▶ _Page excerpt_:

Apple patent application reveals secure iWallet system with iBeacon

“On January 16, 2014, the US Patent & Trademark Office published a patent application from Apple that reveals a secure iWallet system that goes beyond NFC to include new Air Interfaces including a form of Bluetooth, such as iBeacon,” Jack Purcher reports for Patently Apple.

“Apple began to roll out iBeacon for Apple stores in December and so we’re getting closer to Apple’s iWallet application,” Purcher reports. “Apple’s invention generally relates to methods and apparatuses for conducting a wireless commercial transaction that is both user friendly and secure.”

“Increased mobility is provided to users of the portable device making purchases by establishing a second secure link that uses a different protocol, such as WIFI or Bluetooth, that has more desirable characteristics for maintaining the link over time than NFC,” Purcher reports. “It would appear that Apple is referring to iBeacon without naming it as such. In one application, Wikipedia notes that iBeacon ‘could enable payments at the point of sale (POS) where you don’t need to remove your wallet or card to make a payment. It could be a possible Near Field Communication (NFC) competitor.’ So it’s a perfect fit for the application noted in Apple’s invention.”

Much more, includng Apple’s patent application illustrations, in the full article here.

“Passing sensitive credit card information stored on board a device through to a POS or backend server is dangerous as rogue apps may steal the data as it moves through the applications processor. Instead, the invention calls on a “secure element” located on-board a device to generate an alias for customer account information, which is then sent to the server along with a shared secret, or crypto key,” Mikey Campbell reports for AppleInsider. “Mentioned multiple times in the patent language, the “secure element” appears to operate in a similar fashion as the “secure enclave” found in the iPhone 5s’ A7 system-on-a-chip. In its current form, the enclave serves to protect Touch ID fingerprint data from snooping apps, but the system could potentially be used to safeguard payment information as well. As it is, both the patent and the existing secure enclave create aliases for outgoing data.”

Read more in the full article here.

6 Comments

  1. “Passing sensitive credit card information stored on board a device through to a POS or backend server is dangerous as rogue apps may steal the data as it moves through the applications processor.”

    This doesn’t sound very likely.

    1. I know this is very recent news. But this EXACT scenario is what has hacked and stolen customer accounts at SEVERAL retail stores, not just Target. We still don’t know the limit of the this security catastrophe, but Target so far estimates over 110 MILLION accounts were stolen.

▶ _Exercise instructions_:
1/ In the Apple iWallet patent article:
(a) On what date did the US Patent & Trademark Office publish Apple's patent application?
(b) In what month did Apple begin rolling out iBeacon for Apple stores?
(c) In which iPhone's system-on-a-chip is the "secure enclave" found?
2/ Can you resume the Apple iWallet patent article from where it stops?
The rows aren't needed for this work.

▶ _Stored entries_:
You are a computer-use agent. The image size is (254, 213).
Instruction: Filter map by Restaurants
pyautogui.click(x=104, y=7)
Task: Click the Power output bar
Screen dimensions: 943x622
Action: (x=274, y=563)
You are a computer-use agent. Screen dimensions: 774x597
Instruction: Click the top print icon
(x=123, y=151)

* * *

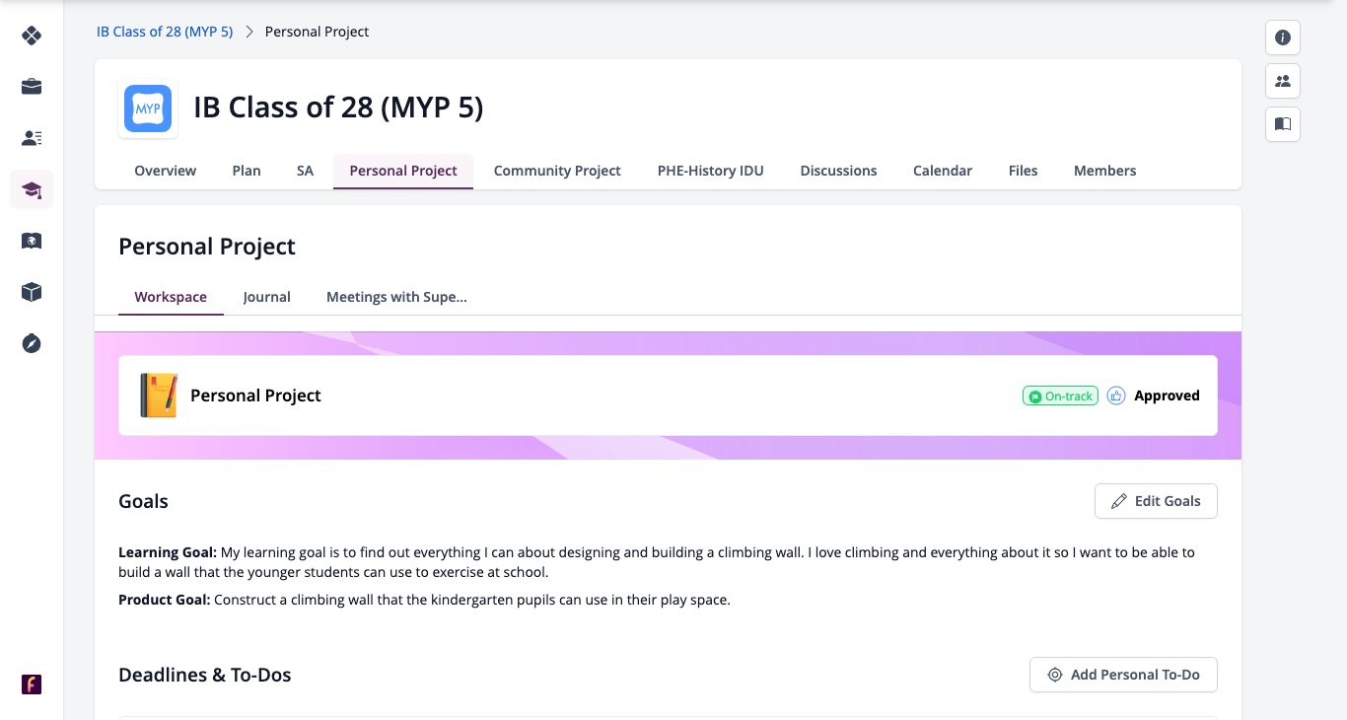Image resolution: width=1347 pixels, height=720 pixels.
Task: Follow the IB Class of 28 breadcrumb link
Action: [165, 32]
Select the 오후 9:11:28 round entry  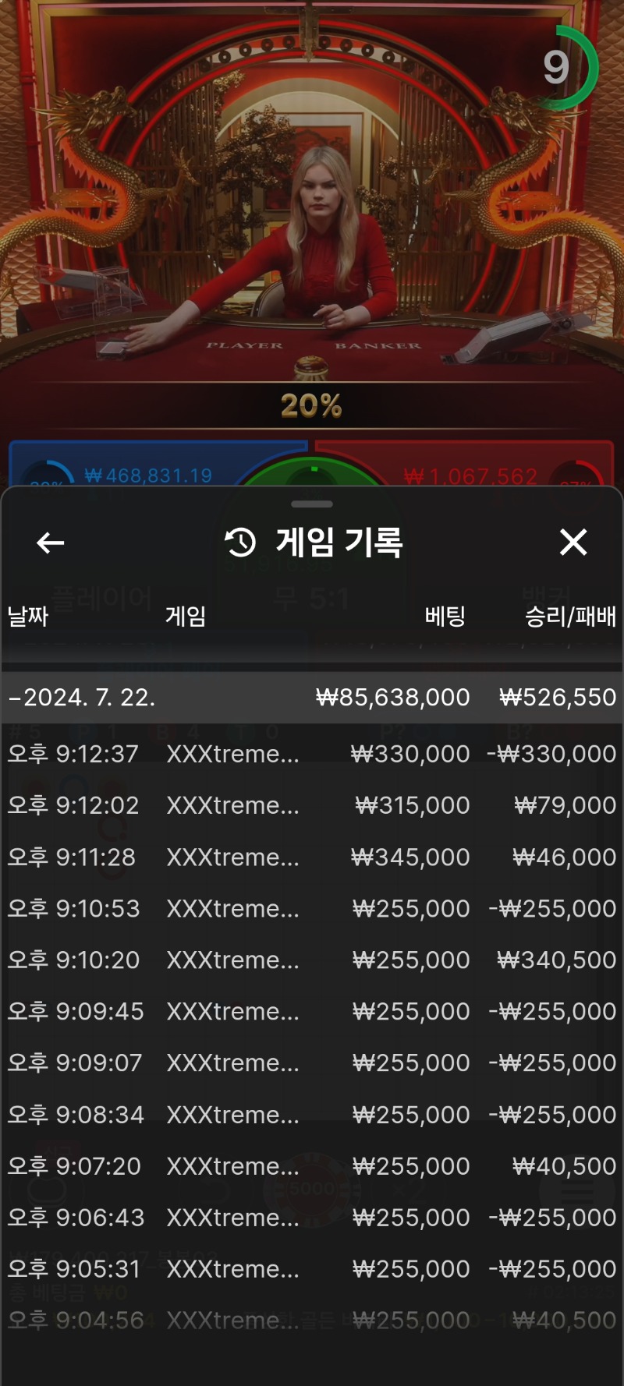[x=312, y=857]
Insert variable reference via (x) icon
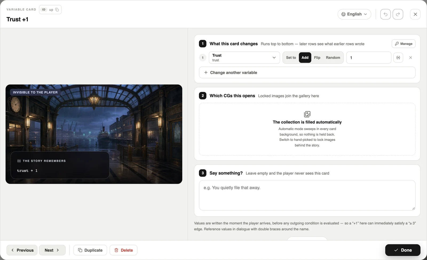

--

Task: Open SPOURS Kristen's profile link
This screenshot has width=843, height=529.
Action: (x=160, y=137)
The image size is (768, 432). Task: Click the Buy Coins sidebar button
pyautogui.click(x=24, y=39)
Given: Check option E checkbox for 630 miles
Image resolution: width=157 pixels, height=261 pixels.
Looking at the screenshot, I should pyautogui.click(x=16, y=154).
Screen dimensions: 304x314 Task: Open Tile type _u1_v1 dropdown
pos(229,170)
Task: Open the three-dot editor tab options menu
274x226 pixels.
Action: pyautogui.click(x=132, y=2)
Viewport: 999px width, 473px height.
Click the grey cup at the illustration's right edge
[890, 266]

▶ _Exercise answers_:
1/
(a) January 16, 2014
(b) December
(c) The iPhone 5s, in its A7 system-on-a-chip

2/
      The malware involved had infected all of Target’s credit card readers, which run on an embedded version of Windows, gawd help them. From what experts can tell at this point, there was no physical access to the devices. The malware was networked into every device. How it got into the network is uncertain, except we know their network is connected to the Internet, that primary vector for malware these days.

      Then last week we learned about the NSA physically implanting backdoor hardware into all things computerized for the purpose of surveillance. If the NSA can access these devices, so can my 12 year old nephew. Not kidding.

      1. Syntax error Alert. By ‘can access these devices’ I should have said ‘can wirelessly connect to these devices’.

        The only thing stopping the script kiddies from using these backdoors would be encryption. So does the NSA use encryption when they use wireless surveillance? I’m betting they don’t. Recall their lack of encryption of data in drone surveillance, allowing the enemy to watch drone’s cameras alongside the US military. Oops.

  2. You know back in the 1880’s, during the heyday of the outlaw cowboy, most people couldn’t read and write. You’d have people like Jesse James, Robert Ford (the guy who killed Jesse James by shooting him from the back as he was adjusting a picture frame in his house) and Wyatt Earp (sheriff of Tombstone) who were functionally illiterate. So most of the cowboys would sign their bar chits using a thumbprint or an ‘X’ because they couldn’t sign their own names.

    Now in 2014, you have fingerprint readers built into the iPhone that remove the need for you to sign a credit card receipt because you can just incorporate iWallet as a payment system and authenticate the purchase by pressing your thumb against the fingerprint reader. We seem to have moved full circle in terms of using our fingerprints to sign for legal documents.

    1. LOL Very true.

      When you think about it the idea of using a fingerprint scanner to verify an authorized user is much more secure than current systems especially when mated to a an encrypted single use code. It would almost eliminate the Target situation because the store wouldn’t have the information.